* [Exercise brief]: Reproduce exactly the lines below from the one containing "Emmaus Road Publishing (116, 2010)" through the one containing "Maquillaje (79, 871)", including both, and nothing else.

* [Supplied data]:
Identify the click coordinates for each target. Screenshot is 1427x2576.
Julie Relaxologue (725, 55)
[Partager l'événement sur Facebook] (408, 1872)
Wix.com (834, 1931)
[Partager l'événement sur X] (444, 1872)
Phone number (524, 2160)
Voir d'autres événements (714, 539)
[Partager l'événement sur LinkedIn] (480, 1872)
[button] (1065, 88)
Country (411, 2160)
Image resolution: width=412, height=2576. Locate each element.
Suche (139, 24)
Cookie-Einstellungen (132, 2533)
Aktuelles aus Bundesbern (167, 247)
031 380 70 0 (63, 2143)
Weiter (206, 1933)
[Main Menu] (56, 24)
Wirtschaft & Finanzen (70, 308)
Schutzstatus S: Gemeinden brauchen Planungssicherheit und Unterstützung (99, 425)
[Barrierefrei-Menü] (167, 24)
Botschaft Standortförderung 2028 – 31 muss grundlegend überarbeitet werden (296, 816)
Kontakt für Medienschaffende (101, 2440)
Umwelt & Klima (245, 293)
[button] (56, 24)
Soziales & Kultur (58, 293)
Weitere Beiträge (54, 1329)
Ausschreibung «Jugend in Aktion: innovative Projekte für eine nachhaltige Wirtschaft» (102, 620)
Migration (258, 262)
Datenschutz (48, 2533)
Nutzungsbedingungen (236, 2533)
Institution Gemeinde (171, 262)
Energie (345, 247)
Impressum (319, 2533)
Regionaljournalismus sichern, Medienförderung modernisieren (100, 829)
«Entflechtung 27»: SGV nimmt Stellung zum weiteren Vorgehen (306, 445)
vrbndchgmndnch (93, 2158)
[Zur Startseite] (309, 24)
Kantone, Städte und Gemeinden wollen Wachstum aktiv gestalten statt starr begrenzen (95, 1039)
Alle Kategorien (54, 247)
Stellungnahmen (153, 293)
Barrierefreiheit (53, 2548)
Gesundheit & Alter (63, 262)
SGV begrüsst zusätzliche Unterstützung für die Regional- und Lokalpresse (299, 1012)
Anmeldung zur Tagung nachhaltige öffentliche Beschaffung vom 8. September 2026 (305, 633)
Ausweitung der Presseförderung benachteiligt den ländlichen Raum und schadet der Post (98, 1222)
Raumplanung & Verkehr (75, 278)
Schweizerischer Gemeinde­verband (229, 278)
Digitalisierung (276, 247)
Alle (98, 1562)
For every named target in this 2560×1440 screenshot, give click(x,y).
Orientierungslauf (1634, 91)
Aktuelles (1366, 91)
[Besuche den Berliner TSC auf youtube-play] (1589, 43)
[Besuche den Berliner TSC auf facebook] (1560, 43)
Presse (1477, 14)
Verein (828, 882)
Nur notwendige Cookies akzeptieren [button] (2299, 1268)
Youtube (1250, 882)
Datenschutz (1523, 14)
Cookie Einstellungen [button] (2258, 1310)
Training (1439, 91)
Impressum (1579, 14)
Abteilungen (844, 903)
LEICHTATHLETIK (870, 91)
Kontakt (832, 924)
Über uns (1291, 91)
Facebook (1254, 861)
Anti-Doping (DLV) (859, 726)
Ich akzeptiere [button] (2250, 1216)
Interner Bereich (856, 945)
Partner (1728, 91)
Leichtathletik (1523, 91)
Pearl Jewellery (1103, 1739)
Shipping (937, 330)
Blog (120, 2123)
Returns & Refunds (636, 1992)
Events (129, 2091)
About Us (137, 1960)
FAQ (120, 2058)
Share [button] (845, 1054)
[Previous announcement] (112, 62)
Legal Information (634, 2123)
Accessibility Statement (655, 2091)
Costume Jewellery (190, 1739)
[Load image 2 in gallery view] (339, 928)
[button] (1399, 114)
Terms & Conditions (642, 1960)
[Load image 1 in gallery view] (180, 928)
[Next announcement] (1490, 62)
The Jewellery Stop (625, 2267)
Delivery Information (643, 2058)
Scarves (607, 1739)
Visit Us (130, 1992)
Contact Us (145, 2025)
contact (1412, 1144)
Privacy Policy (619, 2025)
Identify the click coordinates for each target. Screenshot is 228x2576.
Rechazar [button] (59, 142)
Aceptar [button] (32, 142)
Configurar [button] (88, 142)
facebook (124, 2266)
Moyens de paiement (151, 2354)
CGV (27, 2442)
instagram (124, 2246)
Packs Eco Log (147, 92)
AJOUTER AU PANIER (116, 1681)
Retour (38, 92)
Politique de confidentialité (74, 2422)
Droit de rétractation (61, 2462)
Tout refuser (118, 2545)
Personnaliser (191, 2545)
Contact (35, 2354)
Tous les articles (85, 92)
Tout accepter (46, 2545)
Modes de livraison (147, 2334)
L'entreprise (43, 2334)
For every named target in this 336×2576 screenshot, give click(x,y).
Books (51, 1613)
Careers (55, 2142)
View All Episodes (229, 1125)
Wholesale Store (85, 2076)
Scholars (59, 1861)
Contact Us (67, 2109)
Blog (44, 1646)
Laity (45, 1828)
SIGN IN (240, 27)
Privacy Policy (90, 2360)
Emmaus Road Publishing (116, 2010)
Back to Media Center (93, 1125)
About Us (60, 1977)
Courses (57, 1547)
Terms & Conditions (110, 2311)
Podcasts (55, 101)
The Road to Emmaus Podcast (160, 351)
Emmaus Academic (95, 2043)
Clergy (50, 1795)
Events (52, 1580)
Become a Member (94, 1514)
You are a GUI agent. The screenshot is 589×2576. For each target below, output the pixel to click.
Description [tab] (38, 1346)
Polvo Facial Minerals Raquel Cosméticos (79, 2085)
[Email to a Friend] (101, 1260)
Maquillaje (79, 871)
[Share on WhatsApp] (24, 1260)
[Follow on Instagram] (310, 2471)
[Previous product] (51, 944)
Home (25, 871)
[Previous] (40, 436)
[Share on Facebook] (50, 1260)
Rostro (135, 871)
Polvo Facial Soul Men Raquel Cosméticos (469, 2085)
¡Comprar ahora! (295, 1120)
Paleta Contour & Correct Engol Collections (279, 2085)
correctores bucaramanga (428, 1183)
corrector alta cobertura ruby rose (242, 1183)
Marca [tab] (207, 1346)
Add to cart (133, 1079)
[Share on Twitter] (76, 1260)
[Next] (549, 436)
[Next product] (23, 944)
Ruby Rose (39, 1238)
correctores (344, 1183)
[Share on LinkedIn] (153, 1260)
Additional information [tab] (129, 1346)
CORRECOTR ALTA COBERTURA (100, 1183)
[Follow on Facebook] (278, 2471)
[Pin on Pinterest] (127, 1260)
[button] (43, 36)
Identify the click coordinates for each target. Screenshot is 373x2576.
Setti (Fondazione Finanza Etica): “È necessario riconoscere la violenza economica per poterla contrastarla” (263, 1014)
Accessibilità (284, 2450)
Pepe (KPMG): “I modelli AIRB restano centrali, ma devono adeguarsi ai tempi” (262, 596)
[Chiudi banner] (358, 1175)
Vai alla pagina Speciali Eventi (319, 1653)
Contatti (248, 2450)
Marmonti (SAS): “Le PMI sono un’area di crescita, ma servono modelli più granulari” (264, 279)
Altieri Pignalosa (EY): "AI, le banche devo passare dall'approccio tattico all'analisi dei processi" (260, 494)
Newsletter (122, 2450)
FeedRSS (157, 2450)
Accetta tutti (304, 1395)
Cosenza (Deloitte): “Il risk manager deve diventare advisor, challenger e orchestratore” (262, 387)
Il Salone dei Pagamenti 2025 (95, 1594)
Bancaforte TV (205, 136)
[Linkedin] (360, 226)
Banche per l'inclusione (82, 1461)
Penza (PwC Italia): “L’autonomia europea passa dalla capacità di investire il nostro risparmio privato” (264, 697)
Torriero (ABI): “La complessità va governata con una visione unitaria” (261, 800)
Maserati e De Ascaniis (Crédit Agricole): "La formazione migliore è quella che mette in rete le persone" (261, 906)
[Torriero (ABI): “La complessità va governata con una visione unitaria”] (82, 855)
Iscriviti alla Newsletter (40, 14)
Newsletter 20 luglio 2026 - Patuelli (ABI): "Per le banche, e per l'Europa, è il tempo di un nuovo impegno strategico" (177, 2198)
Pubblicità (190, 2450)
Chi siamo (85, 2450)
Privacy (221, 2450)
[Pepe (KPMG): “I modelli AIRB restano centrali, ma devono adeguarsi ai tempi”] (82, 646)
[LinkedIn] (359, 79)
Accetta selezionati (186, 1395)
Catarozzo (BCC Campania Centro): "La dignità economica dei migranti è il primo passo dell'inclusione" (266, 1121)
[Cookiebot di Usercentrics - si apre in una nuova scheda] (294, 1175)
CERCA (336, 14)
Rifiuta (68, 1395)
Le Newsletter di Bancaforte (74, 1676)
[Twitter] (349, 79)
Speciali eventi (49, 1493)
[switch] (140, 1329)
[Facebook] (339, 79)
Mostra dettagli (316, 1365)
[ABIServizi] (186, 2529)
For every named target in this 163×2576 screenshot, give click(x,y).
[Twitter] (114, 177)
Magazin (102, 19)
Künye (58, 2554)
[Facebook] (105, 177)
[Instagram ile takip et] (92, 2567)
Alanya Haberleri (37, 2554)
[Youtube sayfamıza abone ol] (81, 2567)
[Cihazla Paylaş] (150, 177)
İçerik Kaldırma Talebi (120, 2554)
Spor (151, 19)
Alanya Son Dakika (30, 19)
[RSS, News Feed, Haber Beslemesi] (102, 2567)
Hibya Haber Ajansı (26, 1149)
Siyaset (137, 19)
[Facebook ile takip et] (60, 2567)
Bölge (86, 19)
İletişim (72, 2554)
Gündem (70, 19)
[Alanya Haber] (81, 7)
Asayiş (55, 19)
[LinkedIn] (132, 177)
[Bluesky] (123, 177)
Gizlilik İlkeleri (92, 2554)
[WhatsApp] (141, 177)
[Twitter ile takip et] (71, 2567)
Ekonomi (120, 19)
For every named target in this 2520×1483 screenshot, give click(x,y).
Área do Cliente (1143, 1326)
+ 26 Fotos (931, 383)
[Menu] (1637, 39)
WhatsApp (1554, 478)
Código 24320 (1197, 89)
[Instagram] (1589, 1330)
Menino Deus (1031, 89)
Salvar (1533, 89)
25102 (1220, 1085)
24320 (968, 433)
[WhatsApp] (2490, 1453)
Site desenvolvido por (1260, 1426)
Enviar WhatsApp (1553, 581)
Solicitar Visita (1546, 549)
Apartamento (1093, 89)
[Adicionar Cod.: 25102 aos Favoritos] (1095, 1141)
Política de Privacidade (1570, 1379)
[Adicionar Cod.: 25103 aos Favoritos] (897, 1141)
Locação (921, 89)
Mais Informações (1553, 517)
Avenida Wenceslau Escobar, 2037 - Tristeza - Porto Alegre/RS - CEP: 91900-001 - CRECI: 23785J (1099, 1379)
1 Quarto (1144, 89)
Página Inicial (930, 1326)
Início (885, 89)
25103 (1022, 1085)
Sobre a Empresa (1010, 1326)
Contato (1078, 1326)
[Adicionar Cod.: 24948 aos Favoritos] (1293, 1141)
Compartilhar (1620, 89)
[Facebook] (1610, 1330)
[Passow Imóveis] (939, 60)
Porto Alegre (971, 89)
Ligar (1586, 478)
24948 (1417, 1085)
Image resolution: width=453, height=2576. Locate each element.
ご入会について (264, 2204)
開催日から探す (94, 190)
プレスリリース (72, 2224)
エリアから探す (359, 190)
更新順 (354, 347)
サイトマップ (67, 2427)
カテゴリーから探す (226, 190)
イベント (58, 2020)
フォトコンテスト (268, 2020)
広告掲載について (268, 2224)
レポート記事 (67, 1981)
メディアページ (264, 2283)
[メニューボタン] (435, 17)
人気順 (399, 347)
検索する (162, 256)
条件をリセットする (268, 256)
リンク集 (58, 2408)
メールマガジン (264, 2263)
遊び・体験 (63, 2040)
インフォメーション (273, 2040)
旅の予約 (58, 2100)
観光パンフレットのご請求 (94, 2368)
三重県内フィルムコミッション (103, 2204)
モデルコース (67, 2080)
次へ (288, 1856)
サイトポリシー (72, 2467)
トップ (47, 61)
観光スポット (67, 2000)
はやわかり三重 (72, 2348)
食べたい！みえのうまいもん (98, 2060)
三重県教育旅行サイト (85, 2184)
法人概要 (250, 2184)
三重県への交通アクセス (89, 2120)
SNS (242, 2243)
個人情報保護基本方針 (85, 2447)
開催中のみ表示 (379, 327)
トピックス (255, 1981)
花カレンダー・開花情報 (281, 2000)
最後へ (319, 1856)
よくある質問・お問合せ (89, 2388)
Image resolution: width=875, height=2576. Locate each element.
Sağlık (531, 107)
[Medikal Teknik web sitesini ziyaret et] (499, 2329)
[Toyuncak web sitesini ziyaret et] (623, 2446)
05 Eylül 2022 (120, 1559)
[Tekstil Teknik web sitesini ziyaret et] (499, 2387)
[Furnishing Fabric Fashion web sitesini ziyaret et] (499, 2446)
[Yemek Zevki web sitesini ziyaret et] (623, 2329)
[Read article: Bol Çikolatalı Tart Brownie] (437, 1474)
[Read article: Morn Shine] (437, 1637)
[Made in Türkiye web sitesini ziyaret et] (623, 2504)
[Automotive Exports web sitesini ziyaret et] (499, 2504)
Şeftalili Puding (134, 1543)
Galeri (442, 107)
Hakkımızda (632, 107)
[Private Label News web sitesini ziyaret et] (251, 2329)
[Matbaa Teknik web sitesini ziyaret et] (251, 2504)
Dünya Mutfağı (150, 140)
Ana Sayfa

* [Expected answer]:
Emmaus Road Publishing (116, 2010)
Back to Media Center (93, 1125)
About Us (60, 1977)
Courses (57, 1547)
Terms & Conditions (110, 2311)
Podcasts (55, 101)
The Road to Emmaus Podcast (160, 351)
Emmaus Academic (95, 2043)
Clergy (50, 1795)
Events (52, 1580)
Become a Member (94, 1514)
You are a GUI agent. The screenshot is 589×2576. For each target below, output the pixel to click.
Description [tab] (38, 1346)
Polvo Facial Minerals Raquel Cosméticos (79, 2085)
[Email to a Friend] (101, 1260)
Maquillaje (79, 871)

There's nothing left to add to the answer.